=== Begin Enclosure ===

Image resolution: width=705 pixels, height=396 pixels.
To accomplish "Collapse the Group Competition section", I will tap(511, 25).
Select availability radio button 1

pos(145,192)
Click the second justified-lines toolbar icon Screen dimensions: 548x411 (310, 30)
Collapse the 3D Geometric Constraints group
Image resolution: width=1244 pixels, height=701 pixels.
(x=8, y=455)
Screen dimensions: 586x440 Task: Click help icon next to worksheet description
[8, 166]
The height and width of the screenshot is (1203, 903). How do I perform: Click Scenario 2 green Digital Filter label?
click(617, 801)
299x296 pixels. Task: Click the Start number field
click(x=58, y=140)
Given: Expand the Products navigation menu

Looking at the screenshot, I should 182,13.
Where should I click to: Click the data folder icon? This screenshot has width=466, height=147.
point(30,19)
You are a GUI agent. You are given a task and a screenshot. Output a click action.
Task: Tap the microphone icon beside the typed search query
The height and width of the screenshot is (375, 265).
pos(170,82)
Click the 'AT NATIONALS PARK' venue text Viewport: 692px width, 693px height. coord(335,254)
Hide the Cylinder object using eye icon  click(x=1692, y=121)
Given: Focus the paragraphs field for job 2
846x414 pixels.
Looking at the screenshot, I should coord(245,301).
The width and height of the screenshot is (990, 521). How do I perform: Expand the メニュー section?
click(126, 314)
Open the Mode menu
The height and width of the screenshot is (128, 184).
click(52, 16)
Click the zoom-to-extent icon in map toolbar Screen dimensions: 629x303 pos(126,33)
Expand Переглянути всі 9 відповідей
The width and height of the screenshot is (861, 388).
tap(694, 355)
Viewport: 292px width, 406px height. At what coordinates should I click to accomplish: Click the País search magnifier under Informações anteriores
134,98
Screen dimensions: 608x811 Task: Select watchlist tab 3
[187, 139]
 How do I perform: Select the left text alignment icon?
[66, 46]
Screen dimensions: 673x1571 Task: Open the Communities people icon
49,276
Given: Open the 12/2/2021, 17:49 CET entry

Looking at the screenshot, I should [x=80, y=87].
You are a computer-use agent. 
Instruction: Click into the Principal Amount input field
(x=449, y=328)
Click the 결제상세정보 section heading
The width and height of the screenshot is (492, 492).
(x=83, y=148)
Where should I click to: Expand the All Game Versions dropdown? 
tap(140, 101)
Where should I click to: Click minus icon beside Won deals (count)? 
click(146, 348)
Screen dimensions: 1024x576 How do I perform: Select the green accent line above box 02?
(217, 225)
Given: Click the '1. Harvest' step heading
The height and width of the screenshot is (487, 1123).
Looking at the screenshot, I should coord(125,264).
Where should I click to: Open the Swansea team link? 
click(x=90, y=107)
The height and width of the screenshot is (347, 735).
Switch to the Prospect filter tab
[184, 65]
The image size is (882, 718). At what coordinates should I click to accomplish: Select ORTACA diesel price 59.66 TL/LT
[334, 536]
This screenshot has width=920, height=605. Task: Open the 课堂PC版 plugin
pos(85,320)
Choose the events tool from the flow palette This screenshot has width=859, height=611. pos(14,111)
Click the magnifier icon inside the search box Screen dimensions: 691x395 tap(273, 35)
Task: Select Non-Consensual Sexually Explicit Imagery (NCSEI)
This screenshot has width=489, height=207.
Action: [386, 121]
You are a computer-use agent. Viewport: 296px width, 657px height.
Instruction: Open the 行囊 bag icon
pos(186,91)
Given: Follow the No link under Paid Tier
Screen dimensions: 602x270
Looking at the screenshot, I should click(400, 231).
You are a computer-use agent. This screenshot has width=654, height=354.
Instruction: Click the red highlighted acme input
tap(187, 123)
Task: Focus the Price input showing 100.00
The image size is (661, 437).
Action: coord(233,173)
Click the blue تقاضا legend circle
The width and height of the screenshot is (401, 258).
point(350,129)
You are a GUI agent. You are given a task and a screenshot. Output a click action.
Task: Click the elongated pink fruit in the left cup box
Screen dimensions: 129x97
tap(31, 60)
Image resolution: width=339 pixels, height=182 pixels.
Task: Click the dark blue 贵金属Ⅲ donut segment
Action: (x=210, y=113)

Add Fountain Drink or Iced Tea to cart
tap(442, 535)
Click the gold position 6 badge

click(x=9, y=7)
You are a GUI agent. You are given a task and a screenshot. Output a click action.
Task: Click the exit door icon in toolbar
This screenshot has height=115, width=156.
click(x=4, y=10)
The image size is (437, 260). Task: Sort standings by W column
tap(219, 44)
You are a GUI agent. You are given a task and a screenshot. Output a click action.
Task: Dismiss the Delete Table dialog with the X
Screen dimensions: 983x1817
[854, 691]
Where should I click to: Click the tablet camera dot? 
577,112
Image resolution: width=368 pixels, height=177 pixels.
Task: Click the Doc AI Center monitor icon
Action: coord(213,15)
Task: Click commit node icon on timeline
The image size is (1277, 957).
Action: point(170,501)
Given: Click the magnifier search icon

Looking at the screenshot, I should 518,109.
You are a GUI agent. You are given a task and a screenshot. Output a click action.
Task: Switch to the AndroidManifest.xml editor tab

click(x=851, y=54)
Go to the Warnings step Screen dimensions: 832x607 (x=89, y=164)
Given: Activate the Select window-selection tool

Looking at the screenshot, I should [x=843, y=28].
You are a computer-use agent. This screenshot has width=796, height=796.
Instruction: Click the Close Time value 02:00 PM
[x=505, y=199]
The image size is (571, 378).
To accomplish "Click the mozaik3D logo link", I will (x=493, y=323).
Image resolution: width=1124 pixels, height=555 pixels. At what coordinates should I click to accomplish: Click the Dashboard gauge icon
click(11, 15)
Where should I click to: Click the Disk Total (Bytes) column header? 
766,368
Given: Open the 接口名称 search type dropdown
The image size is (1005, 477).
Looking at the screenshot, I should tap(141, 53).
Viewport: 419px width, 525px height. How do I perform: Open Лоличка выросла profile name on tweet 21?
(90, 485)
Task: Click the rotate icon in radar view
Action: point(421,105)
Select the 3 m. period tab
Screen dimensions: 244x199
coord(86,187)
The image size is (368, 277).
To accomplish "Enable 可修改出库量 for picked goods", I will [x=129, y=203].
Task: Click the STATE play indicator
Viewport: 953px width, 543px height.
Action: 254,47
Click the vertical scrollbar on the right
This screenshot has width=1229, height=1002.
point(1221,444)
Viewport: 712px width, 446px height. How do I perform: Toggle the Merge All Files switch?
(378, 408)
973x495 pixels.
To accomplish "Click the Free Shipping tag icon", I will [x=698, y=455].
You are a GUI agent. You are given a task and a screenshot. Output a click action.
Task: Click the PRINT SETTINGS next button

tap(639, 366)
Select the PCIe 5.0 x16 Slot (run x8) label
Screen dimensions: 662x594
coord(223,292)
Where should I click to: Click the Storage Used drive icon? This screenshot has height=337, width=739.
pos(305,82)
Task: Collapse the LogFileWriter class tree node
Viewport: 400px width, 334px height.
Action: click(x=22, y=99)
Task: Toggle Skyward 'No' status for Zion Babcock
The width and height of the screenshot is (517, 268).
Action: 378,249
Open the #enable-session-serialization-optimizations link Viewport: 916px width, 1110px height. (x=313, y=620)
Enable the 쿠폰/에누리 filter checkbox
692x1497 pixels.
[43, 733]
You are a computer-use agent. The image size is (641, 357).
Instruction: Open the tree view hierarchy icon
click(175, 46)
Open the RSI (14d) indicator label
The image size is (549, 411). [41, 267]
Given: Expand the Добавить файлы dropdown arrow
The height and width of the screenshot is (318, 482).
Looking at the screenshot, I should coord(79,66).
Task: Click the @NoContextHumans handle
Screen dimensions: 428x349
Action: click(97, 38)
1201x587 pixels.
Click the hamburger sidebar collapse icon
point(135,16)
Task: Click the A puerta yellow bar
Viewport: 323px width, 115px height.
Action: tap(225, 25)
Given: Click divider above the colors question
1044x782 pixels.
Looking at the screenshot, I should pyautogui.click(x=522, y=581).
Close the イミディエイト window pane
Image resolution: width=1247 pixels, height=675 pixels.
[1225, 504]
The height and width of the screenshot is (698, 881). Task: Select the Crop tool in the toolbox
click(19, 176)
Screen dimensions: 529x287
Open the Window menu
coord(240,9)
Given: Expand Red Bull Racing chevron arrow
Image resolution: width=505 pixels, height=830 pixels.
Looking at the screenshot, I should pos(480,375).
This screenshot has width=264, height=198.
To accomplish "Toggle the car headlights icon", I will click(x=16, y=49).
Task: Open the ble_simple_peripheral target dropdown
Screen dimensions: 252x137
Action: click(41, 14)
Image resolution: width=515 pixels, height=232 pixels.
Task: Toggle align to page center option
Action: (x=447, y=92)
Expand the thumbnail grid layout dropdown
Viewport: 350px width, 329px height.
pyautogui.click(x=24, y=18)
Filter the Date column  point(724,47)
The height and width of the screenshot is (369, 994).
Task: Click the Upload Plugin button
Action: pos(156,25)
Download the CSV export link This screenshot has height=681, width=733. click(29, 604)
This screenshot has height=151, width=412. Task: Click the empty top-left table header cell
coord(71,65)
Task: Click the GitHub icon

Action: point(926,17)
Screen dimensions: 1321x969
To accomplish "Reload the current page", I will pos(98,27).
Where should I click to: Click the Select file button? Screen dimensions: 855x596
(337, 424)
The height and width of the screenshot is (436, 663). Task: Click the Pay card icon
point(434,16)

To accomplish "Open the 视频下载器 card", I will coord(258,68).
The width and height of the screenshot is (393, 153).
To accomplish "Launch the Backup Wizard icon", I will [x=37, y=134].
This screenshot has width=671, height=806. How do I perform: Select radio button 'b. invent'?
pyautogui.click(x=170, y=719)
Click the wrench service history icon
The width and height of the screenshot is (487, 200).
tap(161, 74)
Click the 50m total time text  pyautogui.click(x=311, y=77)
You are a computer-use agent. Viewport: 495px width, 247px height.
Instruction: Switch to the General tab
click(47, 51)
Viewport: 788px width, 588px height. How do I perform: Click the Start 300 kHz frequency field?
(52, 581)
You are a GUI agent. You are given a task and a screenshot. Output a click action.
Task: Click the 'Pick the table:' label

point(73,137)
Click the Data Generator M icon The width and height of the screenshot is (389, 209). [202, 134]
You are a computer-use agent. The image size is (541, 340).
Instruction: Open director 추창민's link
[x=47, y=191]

=== End Enclosure ===

The response must contain exactly the lines from the one with "Task: Click the 'Pick the table:' label" to the end of the entries above, both included, and nothing more.

# [Solution]
Task: Click the 'Pick the table:' label

point(73,137)
Click the Data Generator M icon The width and height of the screenshot is (389, 209). [202, 134]
You are a computer-use agent. The image size is (541, 340).
Instruction: Open director 추창민's link
[x=47, y=191]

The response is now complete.